The Commerce Department said retail sales in April rose 1.2 percent to a seasonally adjusted $300.27 billion, while sales outside of autos rose 1.0 percent. The gain in overall sales was the biggest since October, when sales surged 6.2 percent as shoppers returned to malls after a lull caused by the Sept. 11 attacks on New York and Washington.
The numbers suggest that consumers — the lifeblood of the economy — are helping to support the budding economic recovery by keeping their pocketbooks and wallets open.
The April advance came after retail sales nudged up by 0.1 percent in March and was much larger than had been expected by Wall Street economists. The advances also may ease concerns about the strength of the economy's rebound from the shallow recession it entered in 2001. Federal Reserve officials have been wary of raising interest rates to head off inflation until they are convinced the recovery has taken root firmly.
Consumers, whose spending accounts for two-thirds of all economic activity in the United States, snapped up cars, building materials, garden supplies and health care and beauty products last month. They also ate out more.
Higher prices at the pump for gasoline also contributed to the increase in overall retail sales in April.

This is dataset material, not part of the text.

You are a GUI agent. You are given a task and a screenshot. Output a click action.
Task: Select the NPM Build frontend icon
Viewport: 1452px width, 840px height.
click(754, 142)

However, excluding sales at gasoline stations and at car dealerships — which tend to bounce around from month to month — retail sales still rose a solid 1 percent.
The strong showing last month came despite the fact that the nation's unemployment rate jumped to an eight-year high of 6 percent during the month. And, there was unseasonably cold weather and the Easter fell in March this year.

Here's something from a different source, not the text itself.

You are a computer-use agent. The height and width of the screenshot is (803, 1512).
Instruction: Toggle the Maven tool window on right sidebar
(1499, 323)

Tuesday's report showed that car sales went up 1.9 percent in April, following a 0.8 percent decline in March. Sales of building materials and garden supplies rose 2.7 percent, on top of a 1.7 percent gain.
At health and beauty stores, sales rose 1.9 percent, a turnaround from the 0.5 percent drop in March. Sales at clothing stores rose 0.7 percent, compared with a 0.3 percent dip. At department stores, sales increased 1.2 percent, after edging up 0.1 percent.
Sales at gasoline stations rose 2 percent, following a 4 percent increase. Increases in recent months reflect higher prices at the pump.
At bars and restaurants, sales rose 0.6 percent, after being flat.
Sales of electronics and appliances nudged up 0.1 percent, after being flat in March.
There were some weak spots. Sales of furniture and home furnishings dropped by 1.4 percent, following a 0.1 percent decline the previous month. Sporting goods stores saw sales dip 0.1 percent, after a 0.6 percent increase.
Concerns about how consumers, who kept on spending during the recession, will hold up during the recovery was a factor in the Federal Reserve's decision May 7 to keep short-term interest rates — now at 40-year lows — unchanged.
The Fed has held rates steady at all three of its meetings this year and many analysts say the central bank will not begin to push rates higher until fall, after unemployment peaks and begins to improve.
Economists expect the nation's jobless rate will top out at around 6.5 percent in June or July.
Economists worry that rising unemployment might make consumers scale back. Low interest rates, however, might persuade them to keep on buying and help along the economic recovery.
Last week, the nation's largest retailers, including Wal-Mart and Target, said April's sales were dampened by cool weather and the earlier Easter, making shoppers less inclined to hit the malls.
Reuters and the Associated Press contributed to this report.